In questo contesto, la grande tentazione a cui sono esposti l'Unione e gli Stati membri è quella di una chiusura in sé stessi: ne sono prova l'ascesa delle forze nazionaliste in tutta Europa, ma anche la "svolta a destra" delle politiche dell'Unione in materia di immigrazione, ovvero del rischio di uno smantellamento del Green Deal. Intimidite dal crescere delle sfide interne ed esterne al loro benessere e alla loro sicurezza, le opinioni pubbliche nazionali cercano rassicurazione alle loro ansie nella chiusura dei confini e nel tentativo di preservare lo status quo, se non addirittura di restaurare un (immaginario) passato felice. Si tratta ahimè di una pia illusione: se non sarà l’Europa a rafforzarsi e a vincere le sfide della concorrenza globale, non basterà certo la costruzione di muri nazionali a garantire un futuro migliore per le nostre società.

È chiaro ormai che l'avanzamento del processo di integrazione non può aspettare che si formi il consenso unanime tra i governi.

Ecco allora  che Draghi indica una via di uscita da questo impasse: il processo di integrazione richiede un balzo in avanti, nel senso di dare alle istituzioni UE la capacità di autodeterminarsi e agire in un mondo sempre più competitivo e  brutale: ciò richiede, da una parte, di superare la logica dei veti nazionali, dunque estendendo il voto a maggioranza nel Consiglio e coinvolgendo il  Parlamento europeo nei processi decisionali; in secondo luogo, è necessario dotare l'Unione degli strumenti per mobilitare le risorse necessarie alla sfide poste dalla concorrenza globale: in primis rafforzare il bilancio dell'Unione rendendo permanente Next Generation EU e sviluppare il mercato europeo dei capitali per veicolare il risparmio privato verso gli investimenti.

Per qualunque osservatore consapevole percorrere la strada segnata da Draghi è una via obbligata. Il punto allora non è più tanto "cosa fare" per evitare il declino dell'Europa, bensì se farlo oppure no. I governi nazionali ancora tergiversano.
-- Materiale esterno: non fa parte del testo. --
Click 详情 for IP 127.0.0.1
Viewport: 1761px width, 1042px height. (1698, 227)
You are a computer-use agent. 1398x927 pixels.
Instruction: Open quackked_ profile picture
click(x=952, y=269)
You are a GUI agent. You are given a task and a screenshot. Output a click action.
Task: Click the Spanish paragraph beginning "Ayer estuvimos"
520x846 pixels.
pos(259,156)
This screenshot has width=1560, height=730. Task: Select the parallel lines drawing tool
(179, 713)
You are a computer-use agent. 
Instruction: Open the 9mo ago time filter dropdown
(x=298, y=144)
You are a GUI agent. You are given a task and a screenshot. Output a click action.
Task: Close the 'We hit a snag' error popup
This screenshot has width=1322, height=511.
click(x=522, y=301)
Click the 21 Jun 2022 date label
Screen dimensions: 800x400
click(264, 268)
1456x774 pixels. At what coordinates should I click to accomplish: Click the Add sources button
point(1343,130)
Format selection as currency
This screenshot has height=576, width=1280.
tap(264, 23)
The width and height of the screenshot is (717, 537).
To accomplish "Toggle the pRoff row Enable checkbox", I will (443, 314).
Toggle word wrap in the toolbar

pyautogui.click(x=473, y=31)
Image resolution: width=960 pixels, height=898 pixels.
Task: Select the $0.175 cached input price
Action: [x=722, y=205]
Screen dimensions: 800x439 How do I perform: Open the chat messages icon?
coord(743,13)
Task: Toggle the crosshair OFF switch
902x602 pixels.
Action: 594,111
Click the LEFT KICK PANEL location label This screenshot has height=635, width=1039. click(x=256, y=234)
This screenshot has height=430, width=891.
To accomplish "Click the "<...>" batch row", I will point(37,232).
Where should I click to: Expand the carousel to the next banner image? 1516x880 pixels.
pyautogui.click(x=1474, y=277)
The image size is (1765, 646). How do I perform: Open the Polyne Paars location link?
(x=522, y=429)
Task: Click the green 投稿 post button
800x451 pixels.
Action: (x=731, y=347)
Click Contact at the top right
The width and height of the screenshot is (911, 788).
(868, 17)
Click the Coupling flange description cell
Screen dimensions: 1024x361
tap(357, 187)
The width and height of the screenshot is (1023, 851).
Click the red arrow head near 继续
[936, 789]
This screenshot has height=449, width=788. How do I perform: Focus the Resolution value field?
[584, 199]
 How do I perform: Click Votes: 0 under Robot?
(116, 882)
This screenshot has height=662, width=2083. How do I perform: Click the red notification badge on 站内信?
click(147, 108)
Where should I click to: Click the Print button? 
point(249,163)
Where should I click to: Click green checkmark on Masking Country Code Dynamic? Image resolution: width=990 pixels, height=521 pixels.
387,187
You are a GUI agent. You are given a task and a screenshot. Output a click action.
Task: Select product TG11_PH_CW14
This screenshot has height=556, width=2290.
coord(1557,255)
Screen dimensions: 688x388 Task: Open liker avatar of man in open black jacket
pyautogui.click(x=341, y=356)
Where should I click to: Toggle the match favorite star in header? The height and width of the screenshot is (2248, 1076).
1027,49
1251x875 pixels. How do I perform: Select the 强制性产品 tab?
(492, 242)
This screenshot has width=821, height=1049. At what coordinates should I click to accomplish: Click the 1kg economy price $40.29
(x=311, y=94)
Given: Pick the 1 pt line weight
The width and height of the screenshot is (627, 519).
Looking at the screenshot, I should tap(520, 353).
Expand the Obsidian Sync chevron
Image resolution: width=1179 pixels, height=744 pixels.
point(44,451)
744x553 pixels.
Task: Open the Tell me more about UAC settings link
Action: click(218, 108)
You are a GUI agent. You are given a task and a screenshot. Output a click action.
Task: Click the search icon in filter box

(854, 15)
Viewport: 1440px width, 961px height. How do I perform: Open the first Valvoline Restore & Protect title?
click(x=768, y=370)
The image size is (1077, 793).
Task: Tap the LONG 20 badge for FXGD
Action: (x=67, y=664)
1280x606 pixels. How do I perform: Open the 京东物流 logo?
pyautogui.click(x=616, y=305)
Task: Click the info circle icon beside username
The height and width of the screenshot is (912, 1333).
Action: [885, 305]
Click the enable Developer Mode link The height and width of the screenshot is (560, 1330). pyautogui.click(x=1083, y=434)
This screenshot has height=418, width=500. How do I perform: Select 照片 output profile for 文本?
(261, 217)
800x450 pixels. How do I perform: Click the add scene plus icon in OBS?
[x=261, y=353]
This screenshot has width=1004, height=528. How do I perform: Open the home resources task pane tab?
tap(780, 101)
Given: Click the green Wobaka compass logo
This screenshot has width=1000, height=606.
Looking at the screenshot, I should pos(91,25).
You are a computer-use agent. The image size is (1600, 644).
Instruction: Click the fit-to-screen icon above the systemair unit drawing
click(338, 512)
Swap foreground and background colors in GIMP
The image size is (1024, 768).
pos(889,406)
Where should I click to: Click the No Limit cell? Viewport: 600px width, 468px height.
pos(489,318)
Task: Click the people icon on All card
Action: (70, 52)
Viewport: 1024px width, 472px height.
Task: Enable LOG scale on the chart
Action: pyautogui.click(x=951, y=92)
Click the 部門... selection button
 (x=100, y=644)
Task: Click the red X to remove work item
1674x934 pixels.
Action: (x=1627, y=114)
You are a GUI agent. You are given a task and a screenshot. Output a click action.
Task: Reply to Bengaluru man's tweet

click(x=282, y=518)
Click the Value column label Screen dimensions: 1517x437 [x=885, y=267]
Pur essendo - a parole - tutti d'accordo con Draghi, alcuni spingono per dare attuazione alle parti più "indolori" del rapporto (in materia di libera circolazione dei capitali), altri ritengono che la sua attuazione non richieda in realtà cambiamenti istituzionali rilevanti e che le risorse necessarie per gli investimenti possano essere mobilitate dai bilanci nazionali (magari modificando la disciplina degli aiuti di Stato). Lo scorso Consiglio europeo è stato eloquente: i leader degli Stati membri si sono limitati ad un vago invito all' insieme delle istituzioni UE a portare avanti i lavori per rispondere alle sfide individuate nel rapporto Draghi. È chiaro ormai che l'avanzamento del processo di integrazione non può aspettare che si formi il consenso unanime tra i governi. Davanti a questa impasse, dunque, un ruolo importante può essere svolto dalla Commissione e dal Parlamento europeo. In particolare, la presidente Von der Leyen dovrebbe fare proprie le priorità politiche del Rapporto Draghi e collegarle alla proposta di riforma dei Trattati avanzata dal Parlamento europeo lo scorso 22 novembre sulla base dei risultati della Conferenza sul futuro dell'Europa. Il sostegno del Parlamento e della nuova Commissione alla revisione dei Trattati sarebbe fondamentale per spingere il Consiglio europeo a convocare, con una maggioranza semplice, una Convenzione, aprendo così il tanto atteso cantiere delle riforme necessarie per permettere all'Unione di rispondere alle sfide della competizione globale.